Monday, March 10, 2014

Prove that (cos x - sin x + 1)/(cos x + sin x -1) = cosec x + cot x

You should use brackets appropriately. I have made the
relevant changes in your question.


We need to prove that
(cos x - sin x + 1)/(cos x + sin x -1) = cosec x + cot
x


Start from the left hand
side:


(cos x - sin x + 1)/(cos x + sin x
-1)


=> (cos x - sin x + 1)(cos x + sin x + 1)/(cos x
+ sin x - 1)(cos x + sin x + 1)


=> [(cos x + 1)^2 -
(sin x)^2]/[(cos x + sin x)^2 - 1]


=> [(cos x)^2 + 1
+ 2*cos x - (sin x)^2]/[(cos x)^2 + (sin x)^2 + 2*(sin x)(cos x) -
1]


=> [(cos x)^2 + 1 + 2*cos x - (sin x)^2]/[ 2*(sin
x)(cos x)]


=> [(cos x)^2 + (cos x)^2 + 2*cos
x]/2*(sin x)(cos x)

### [Data section]
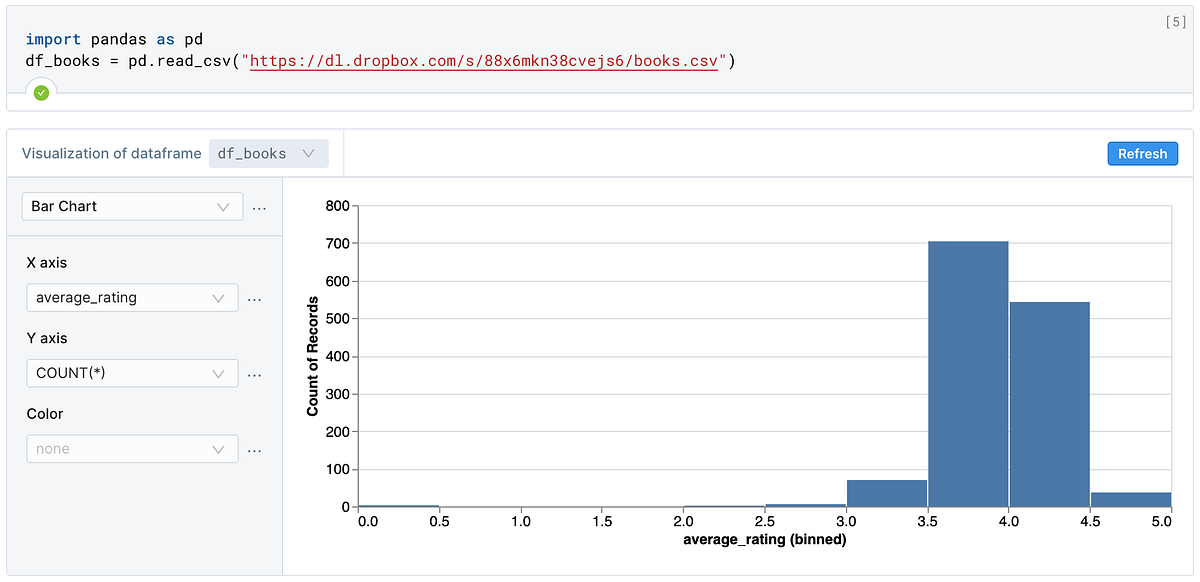Screen dimensions: 1200x582
Task: Open the average_rating X axis dropdown
Action: coord(130,297)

### [Stated exercise]
Retype the entire trigonometric identity proof verbatim, keeping every line break, bracket, and symbol unchanged.

### [Solved exercise]
Monday, March 10, 2014

Prove that (cos x - sin x + 1)/(cos x + sin x -1) = cosec x + cot x

You should use brackets appropriately. I have made the
relevant changes in your question.


We need to prove that
(cos x - sin x + 1)/(cos x + sin x -1) = cosec x + cot
x


Start from the left hand
side:


(cos x - sin x + 1)/(cos x + sin x
-1)


=> (cos x - sin x + 1)(cos x + sin x + 1)/(cos x
+ sin x - 1)(cos x + sin x + 1)


=> [(cos x + 1)^2 -
(sin x)^2]/[(cos x + sin x)^2 - 1]


=> [(cos x)^2 + 1
+ 2*cos x - (sin x)^2]/[(cos x)^2 + (sin x)^2 + 2*(sin x)(cos x) -
1]


=> [(cos x)^2 + 1 + 2*cos x - (sin x)^2]/[ 2*(sin
x)(cos x)]


=> [(cos x)^2 + (cos x)^2 + 2*cos
x]/2*(sin x)(cos x)